Records provided =>
--------

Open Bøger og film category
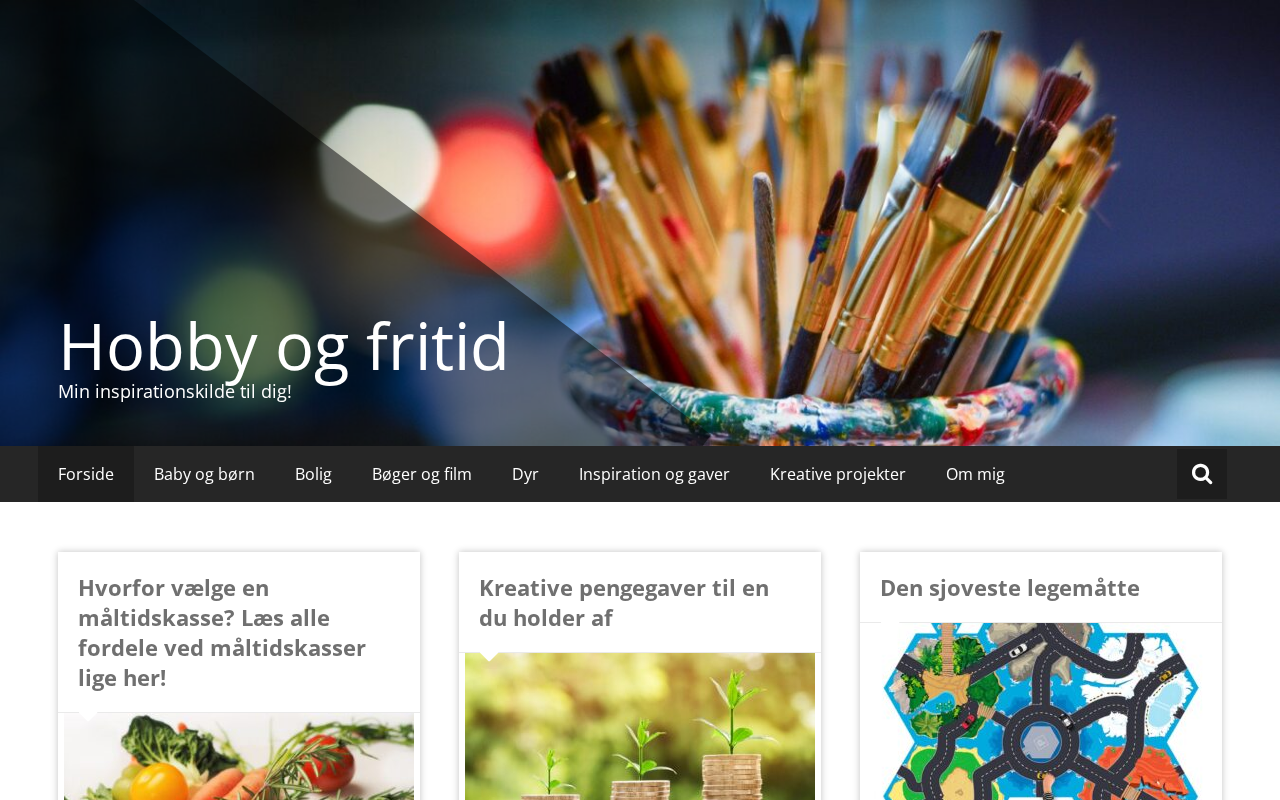The width and height of the screenshot is (1280, 800). 422,474
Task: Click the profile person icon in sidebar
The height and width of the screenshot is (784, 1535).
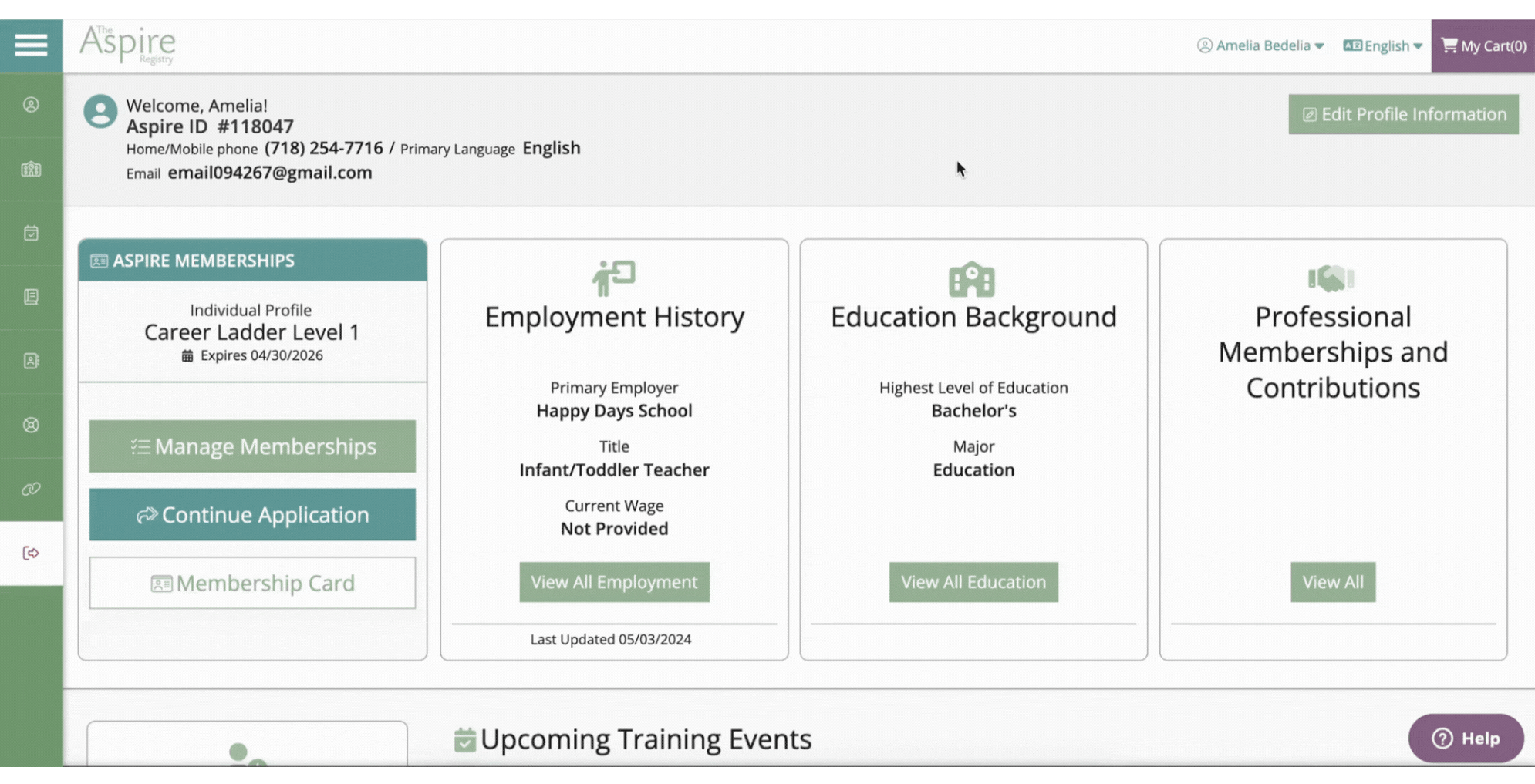Action: click(x=31, y=105)
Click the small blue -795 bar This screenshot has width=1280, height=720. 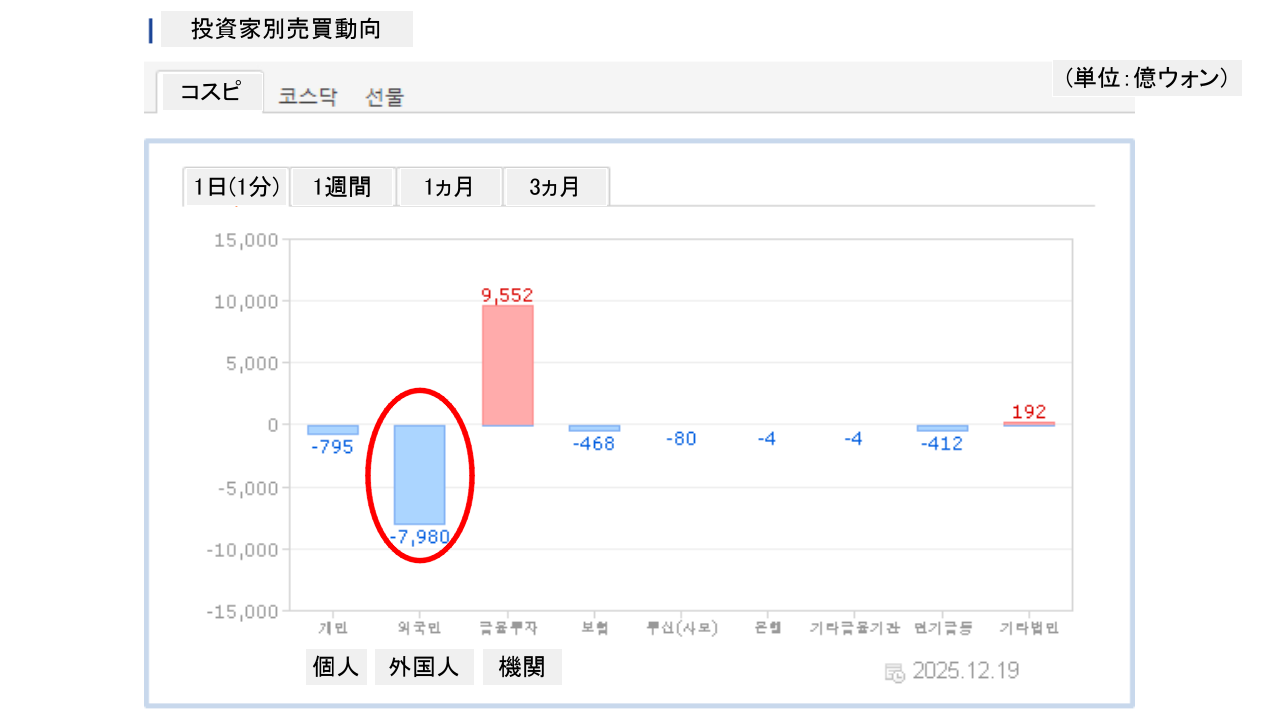point(332,429)
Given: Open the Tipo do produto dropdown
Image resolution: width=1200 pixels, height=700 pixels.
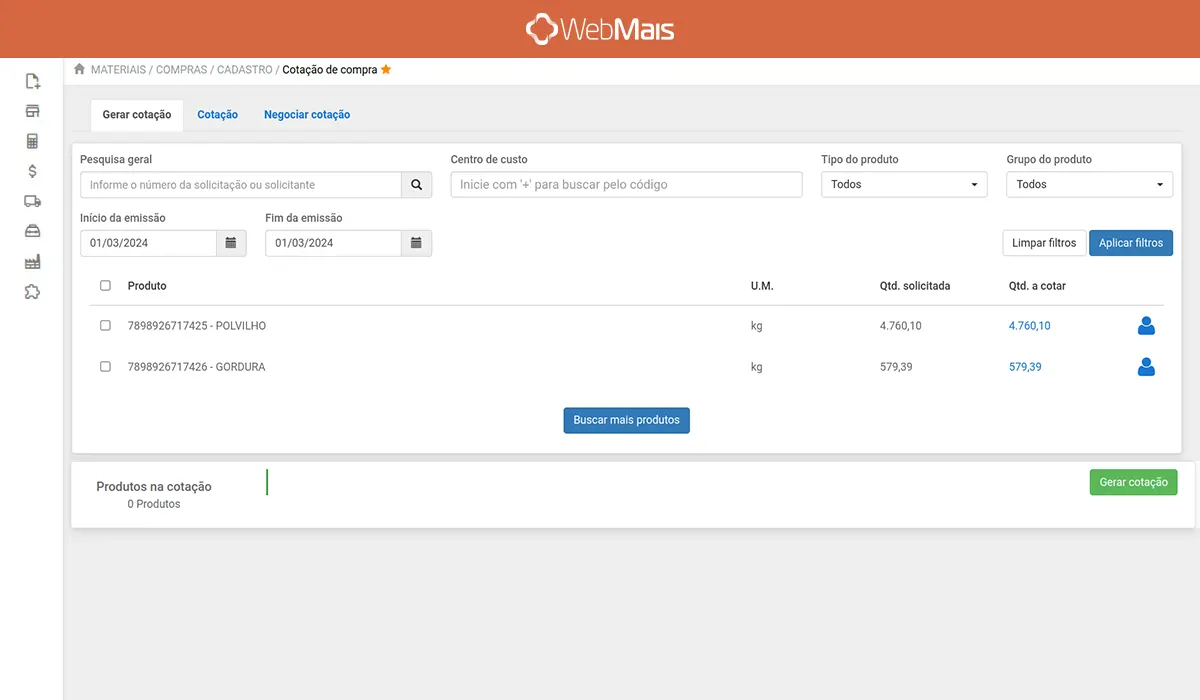Looking at the screenshot, I should pyautogui.click(x=903, y=184).
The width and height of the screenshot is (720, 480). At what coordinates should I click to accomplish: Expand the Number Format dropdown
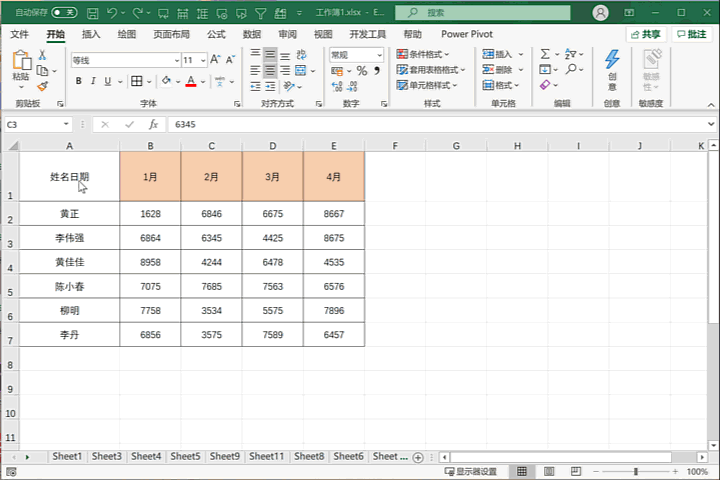coord(379,55)
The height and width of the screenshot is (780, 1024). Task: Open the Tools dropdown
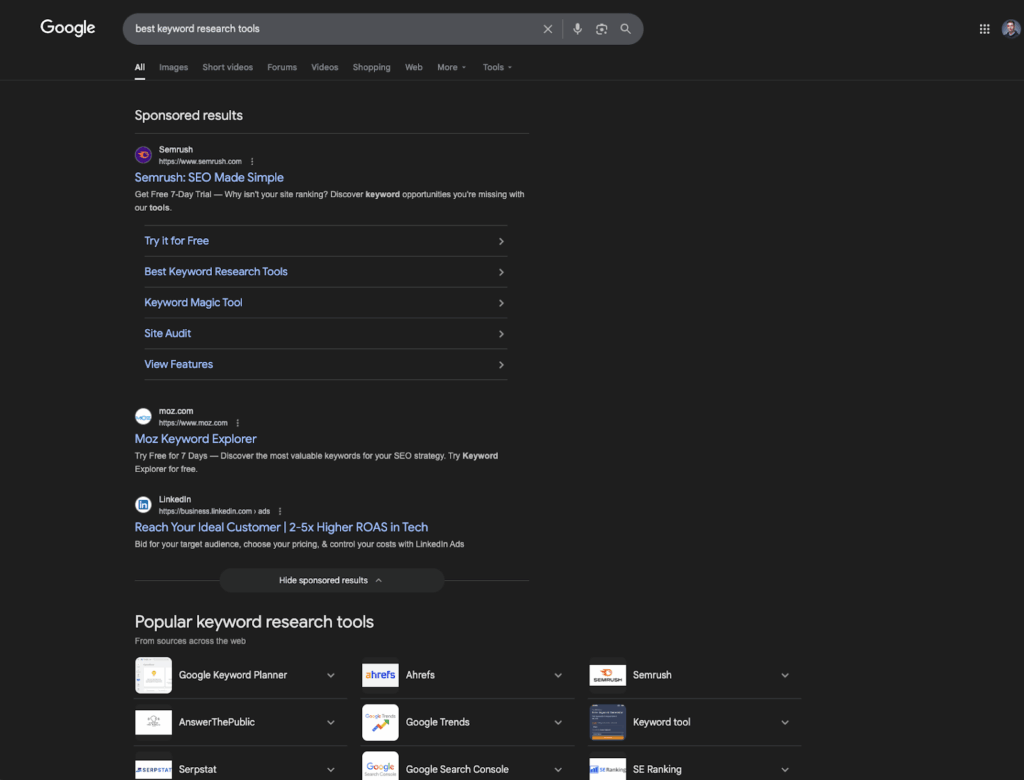[x=497, y=68]
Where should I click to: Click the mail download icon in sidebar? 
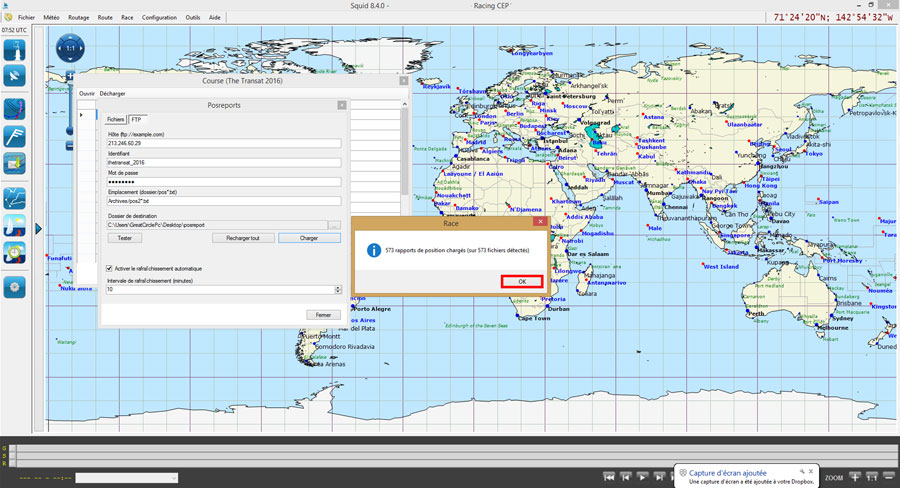pos(15,162)
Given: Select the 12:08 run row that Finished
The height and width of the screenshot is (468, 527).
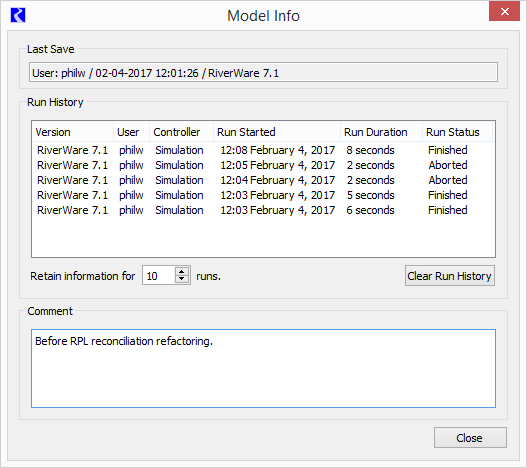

--------

Instructions to follow =>
Recast the material, from the line containing "Given: Select the 12:08 run row that Finished" through its last line, as a Markdown table with the columns Row and Line. Give one numbered row for each nonblank line, and leave out the pictures.

Task result =>
| Row | Line |
|---|---|
| 1 | Given: Select the 12:08 run row that Finished |
| 2 | The height and width of the screenshot is (468, 527). |